By Patrick Mwesigye
Founder and Team Leader: Uganda Youth and Adolescents Health Forum (UYAHF)
Vice President: Africa Youth and Adolescents Network on Population and Development (AfriYAN)
On the International Day of Zero Tolerance to Female Genital Mutilation (FGM) (6th Feb 2016)
WHO defines FGM practice as procedure that involves partial or total removal of external female genitalia or other injury to the female genital organs for cultural or non-medical reasons.
FGM is a dangerous, very painful, uncouth, and harmful cultural practice that jeopardizes the health, rights & wellbeing of girls and women and sometimes resulting in deaths.
This culturally harmful practice is commonly practiced in many parts of Africa and the Middle East.

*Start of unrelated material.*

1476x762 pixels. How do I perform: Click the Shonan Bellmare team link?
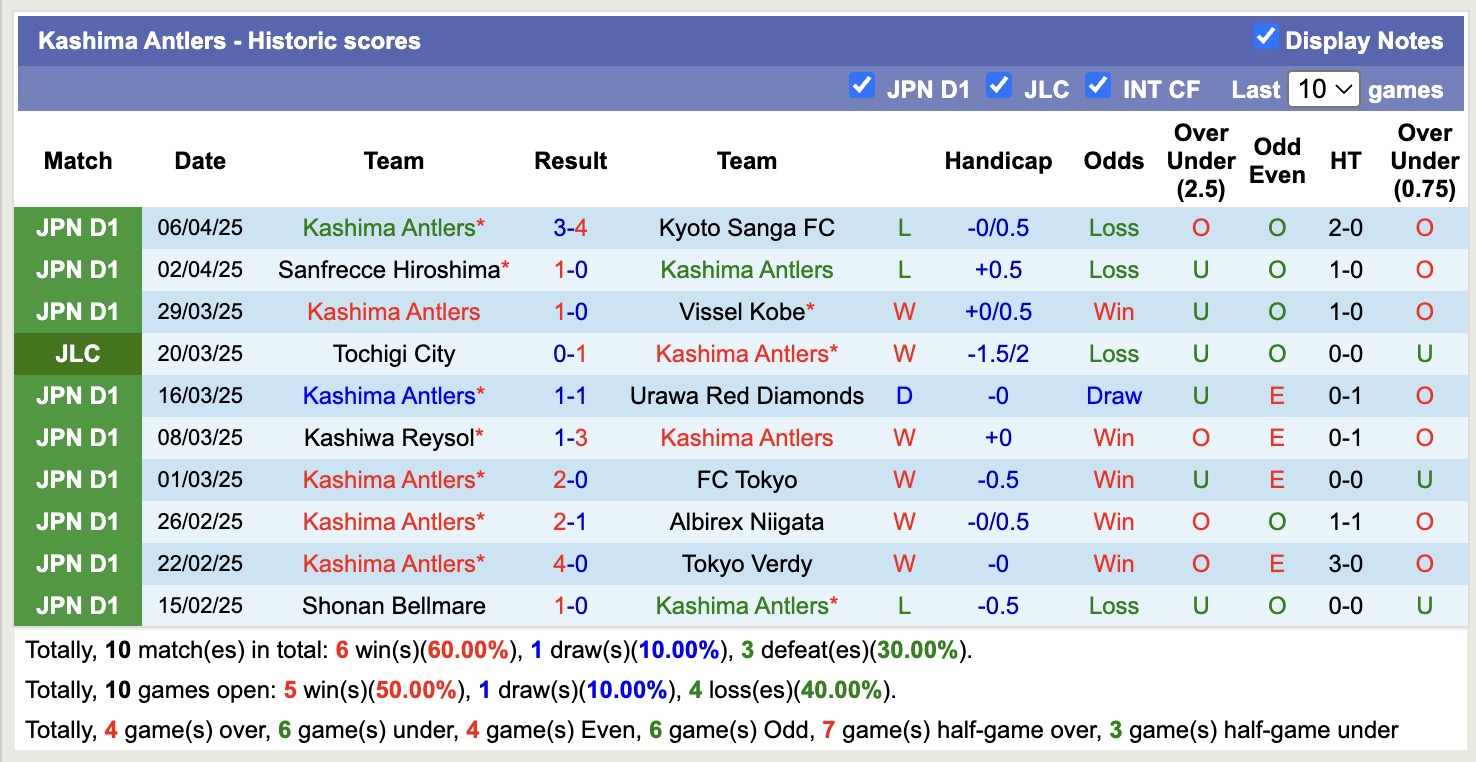(x=394, y=605)
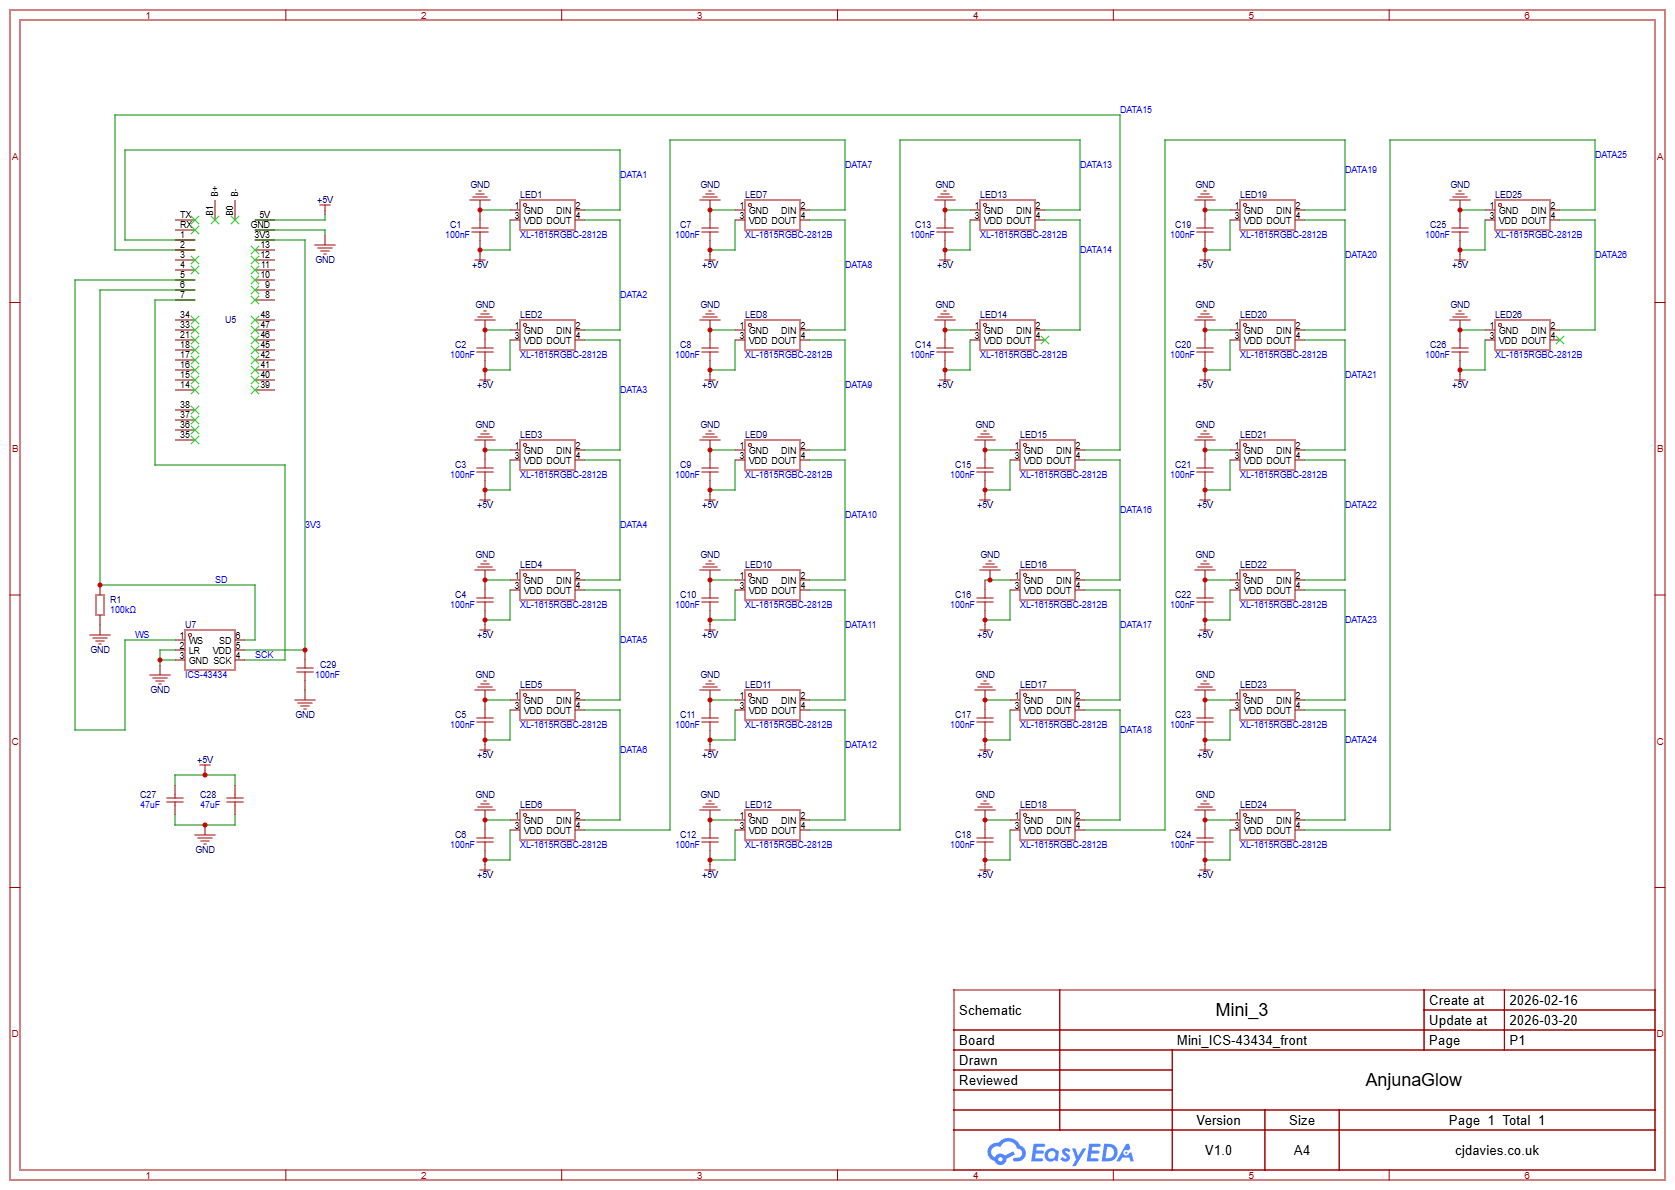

According to WHO, FGM is practiced in about 30 countries in East, Western and Northern Africa and some of these countries include; Egypt, Somalia, Benin, Burkina Faso, Central African Republic, Chad, Côte d’Ivoire, Djibouti, Eritrea, Ethiopia, Ghana, Guinea, Guinea-Bissau, Kenya, Mauritania, Niger, Nigeria, Uganda among others.
According to a 2013 UNICEF report covering 29 countries in Africa and the Middle East, Egypt has the region’s highest total number of FGM cases with 27.2 million women having undergone FGM, while Somalia has the highest prevalence rate of FGM at 98%.Estimates about the prevalence of FGM vary by source.
Practice of FGM is a continuation of gender inequality in societies where it is practiced, and it has devastating consequences on the girl’s life, family and community. Practice of FGM also comes with devastating medical, social, emotional, legal and economic repercussions for girls and women.
Ending FGM therefore requires accelerated efforts. This will require taking action at legal and policy level as well as commitment to finance and enforce relevant laws in place.
Ending FGM also requires mult-stakeholder efforts from cultural and religious institutions, media, political leadership and the community at large to take action and speak about ending the practice.
Elimination of FGM is a human rights imperative and an important end in itself. Ending FGM will also unleash girls’ potential and lead to greater Demographic Dividend for Africa.